I’ve been succumbing to the seasonal glumness that I seem to contract regularly around this time in Canada. I think it’s the weather: it’s warming up and teasing me into thinking it’s spring, but nothing’s green and beautiful yet, and I refuse to be lulled into a false sense of security. The consequence of such stubbornness is a natural sort of grouchiness that seems to follow me around everywhere, and especially at school. (That’s another thing: I always burn out at school this time of the year on account of being SO anxious for summer, but also being cognizant of the great many hurdles I must leap before I can be free for three months.)
But don’t worry; I got over my melancholia.
I was feeling especially stressed because I hadn’t received any grades back from any of the papers or exams I’ve written over the past two months, but yesterday the grading gods poured down an abundance of joy upon my head, and all is well (until the next dry spell, that is).
I got an A on three papers in three different classes, and even better grades on two exams that had been stressing me out.

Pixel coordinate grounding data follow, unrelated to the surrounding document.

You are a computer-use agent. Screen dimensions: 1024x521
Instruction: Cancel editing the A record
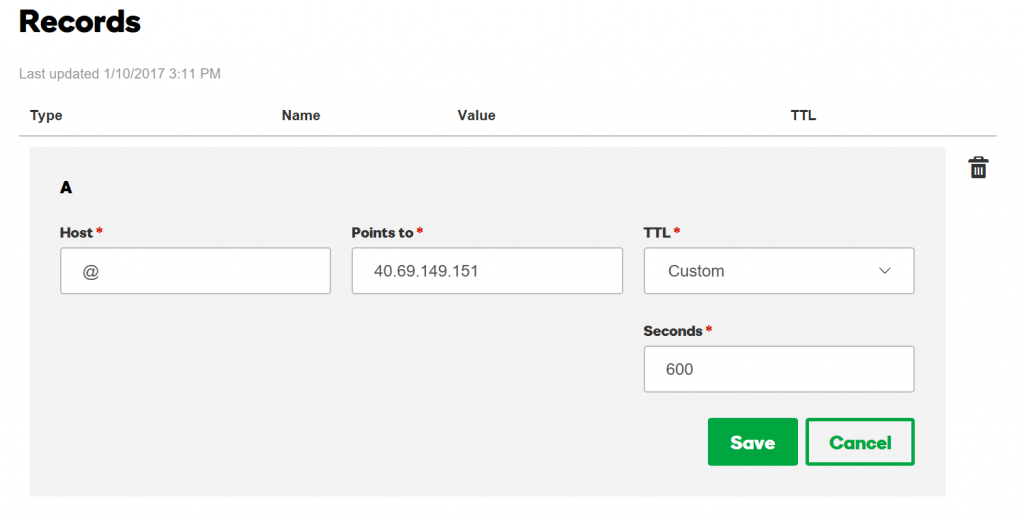pyautogui.click(x=860, y=442)
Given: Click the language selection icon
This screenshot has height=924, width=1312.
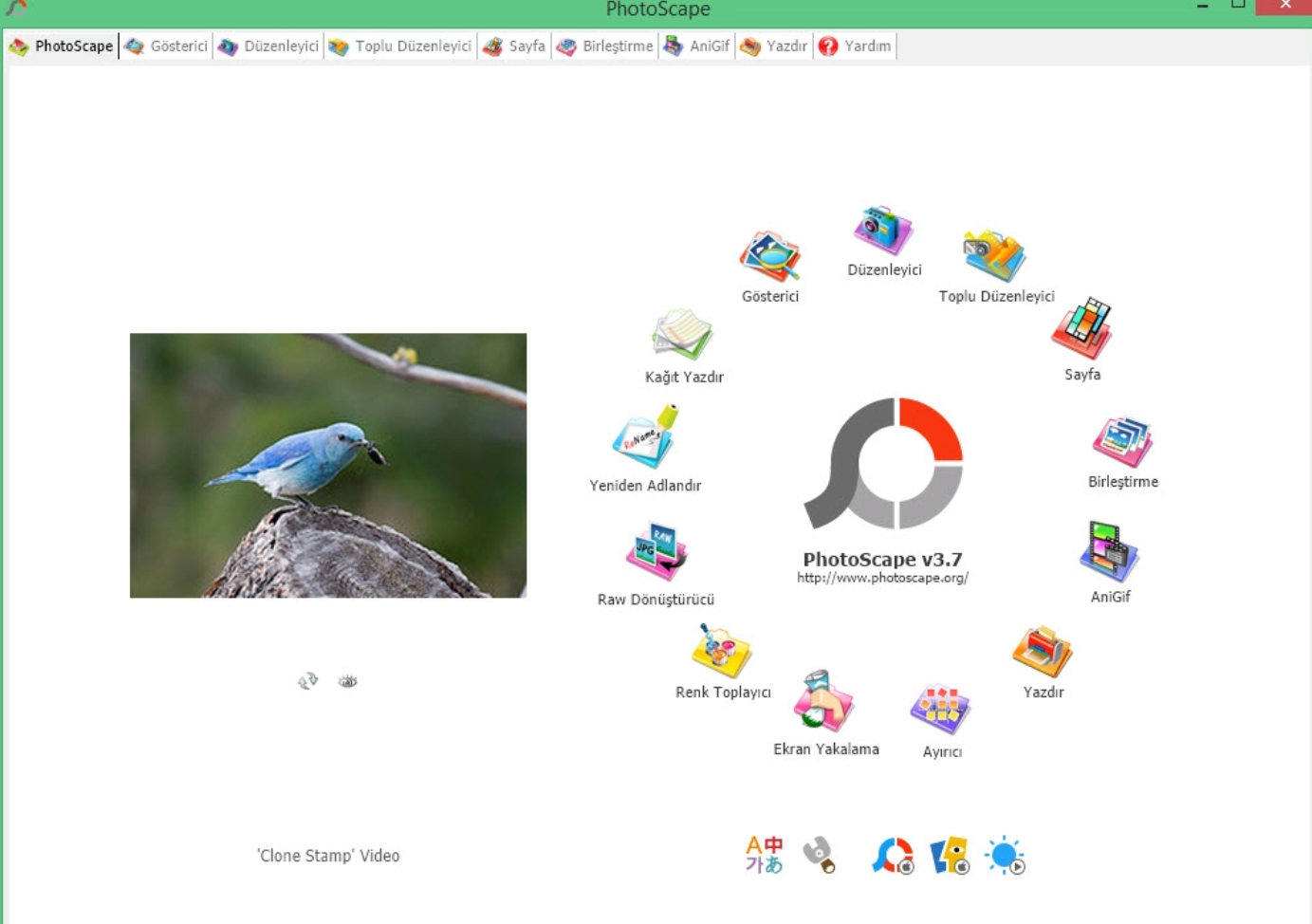Looking at the screenshot, I should [x=764, y=855].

Still, despite the fact that I was thrilled with my grades, I couldn’t really feel full joy about them, because I didn’t know what other students had gotten.
I’m only happy, I suppose, if I’m doing better than most of the other kids. I could have gotten a C- on all those things and probably been just as happy as I am with my A’s if the teacher announced that the highest grade was a C-, and only one student got that (me!). I’m petty like that.
That’s why I like classes being graded on a curve so much: I get such a thrill to see my grade ahead of the curve, and then it’s no secret what the other students got. It gives me great joy to beat the curve. Sadly, I haven’t been in a curved class since my days at ASU, and even my deranged obsession with beating all the other students is not strong enough to make me want to go back to that hellhole, so I have to just make up a mental curve in my head and pretend I’m at the front of it. Oh, the things we do to preserve our delusions, our elevated images of ourselves.
As it is, I’m just glad that I got good grades, and short of flat-out asking the other students what they got, all I can hope is that everyone else did worse than me. (And trust me: I hope.)
The other good thing that happened to me yesterday? I had a fruitful day at the post office, picking up a box full of secret goodies for my readers next week, and a cheque for $200 that the government of Canada refunded me for overpaying on my student visa renewal application (never mind the fact that they ordered me to pay the extra $200 in the first place, and never mind the fact that I had to pay to renew my stupid visa only because they STILL haven’t let me become a permanent resident). I was grateful for the unexpected bonus. The American government would have never sent back an overpayment like that, not with all their deficits to think of.
(It speaks volumes to my character when I say that I wouldn’t have sent it back, either. I guess on the morality grade scale, I’m behind the curve. {But I’m probably not the worst. I mean, I’ve never killed a person. That’s gotta count for something… I’d give myself a C, or maybe a C minus.})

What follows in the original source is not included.